We all know the costly consequences of failing to file taxes by April 15th each year. Avoid the compound interest and reduce the late tax filing penalty by filing for a tax extension for free. If you have been punctual at filing taxes every year but know you won’t be able to file them before the due date you can get a tax extension online in 3 easy steps. Before considering this option, there are some things you should note (and remember):
The extension does not apply if you owe money. This means you will send an estimated payment instead of an exact one by the tax deadline.
You will be paying late payment penalties even when you get a tax extension. This penalty will be much smaller than the 5% compound daily interest.
You can only apply for a tax extension before April 15th or before the tax filing due date.
Step #1 – Estimate Your Tax Amount
While you don’t have to sit for a few hours to file your taxes, you will still need to calculate an estimate. Don’t worry! It won’t take much time or cost you any money.

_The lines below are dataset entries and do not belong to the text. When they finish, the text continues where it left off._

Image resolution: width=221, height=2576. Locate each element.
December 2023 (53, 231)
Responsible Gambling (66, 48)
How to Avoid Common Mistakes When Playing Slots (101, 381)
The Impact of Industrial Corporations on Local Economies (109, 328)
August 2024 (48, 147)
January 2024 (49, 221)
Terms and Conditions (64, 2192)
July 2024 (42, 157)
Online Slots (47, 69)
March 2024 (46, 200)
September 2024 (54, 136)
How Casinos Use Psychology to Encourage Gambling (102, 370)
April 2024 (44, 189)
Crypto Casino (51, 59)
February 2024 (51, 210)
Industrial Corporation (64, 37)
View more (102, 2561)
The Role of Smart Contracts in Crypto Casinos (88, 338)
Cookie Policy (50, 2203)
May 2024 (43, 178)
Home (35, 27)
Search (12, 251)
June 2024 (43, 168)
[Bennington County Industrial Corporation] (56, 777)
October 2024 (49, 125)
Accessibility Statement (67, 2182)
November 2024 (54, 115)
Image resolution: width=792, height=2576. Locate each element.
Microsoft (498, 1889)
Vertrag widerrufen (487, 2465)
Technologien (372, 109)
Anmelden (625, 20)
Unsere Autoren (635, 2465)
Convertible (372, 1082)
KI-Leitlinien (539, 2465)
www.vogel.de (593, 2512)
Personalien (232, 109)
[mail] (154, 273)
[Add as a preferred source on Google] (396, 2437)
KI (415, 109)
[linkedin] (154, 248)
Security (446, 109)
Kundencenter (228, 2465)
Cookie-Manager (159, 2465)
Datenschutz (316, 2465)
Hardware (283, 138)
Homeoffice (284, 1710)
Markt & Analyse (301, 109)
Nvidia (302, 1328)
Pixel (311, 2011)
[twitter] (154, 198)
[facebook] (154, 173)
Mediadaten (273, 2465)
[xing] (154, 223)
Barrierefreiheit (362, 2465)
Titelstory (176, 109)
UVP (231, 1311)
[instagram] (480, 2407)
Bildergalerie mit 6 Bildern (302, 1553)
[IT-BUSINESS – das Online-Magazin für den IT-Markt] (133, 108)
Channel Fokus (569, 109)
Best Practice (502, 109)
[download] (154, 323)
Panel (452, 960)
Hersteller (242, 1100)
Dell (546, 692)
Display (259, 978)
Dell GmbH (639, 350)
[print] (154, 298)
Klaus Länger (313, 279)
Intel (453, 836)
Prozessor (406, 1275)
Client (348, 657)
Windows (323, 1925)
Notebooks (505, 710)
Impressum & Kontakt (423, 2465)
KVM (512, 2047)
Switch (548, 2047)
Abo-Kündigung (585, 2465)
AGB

You can use any tax software for this step. Various online tax services offer free service of tax extensions. You can also calculate your estimated tax manually.
Estimated taxes are submitted alongside the tax extension application. You must also submit a 90% payment of this estimated amount to avoid getting charged the late payment penalty fee or interest on the amount you owe.
Step #2 – Fill Out Tax Form 4868
You must complete the tax extension form or form 4868 from IRS. It is the request form for a tax extension. You can download the form through the IRS website for free.
It is also free on tax software by tax companies and tax filing apps. The form requires details calculated in the first step, i.e., the estimated tax amount and its 90% payment.
Step #3 – File the Form and Pay the Estimated Amount
File form 4868 through the tax software you use and pay the amount directly through the online banking service. Don’t forget to save a digital or printed copy of the form and the payment receipt for your records.
That’s it! You will get up to 6 months extension to file your taxes. Filing a tax extension can help you save at least a couple hundred dollars in a penalty fee.
Don’t forget that you will still have to pay the penalty for late filing and a small but gradually growing interest amount. Make time for filing taxes as soon as your schedule allows, even after filing for the tax extension.
You may also qualify for a tax extension without filing for it if you are a deployed member of the military, people affected by natural disasters, or work abroad. The IRS will grant you 90 to 180 days of extension in these situations.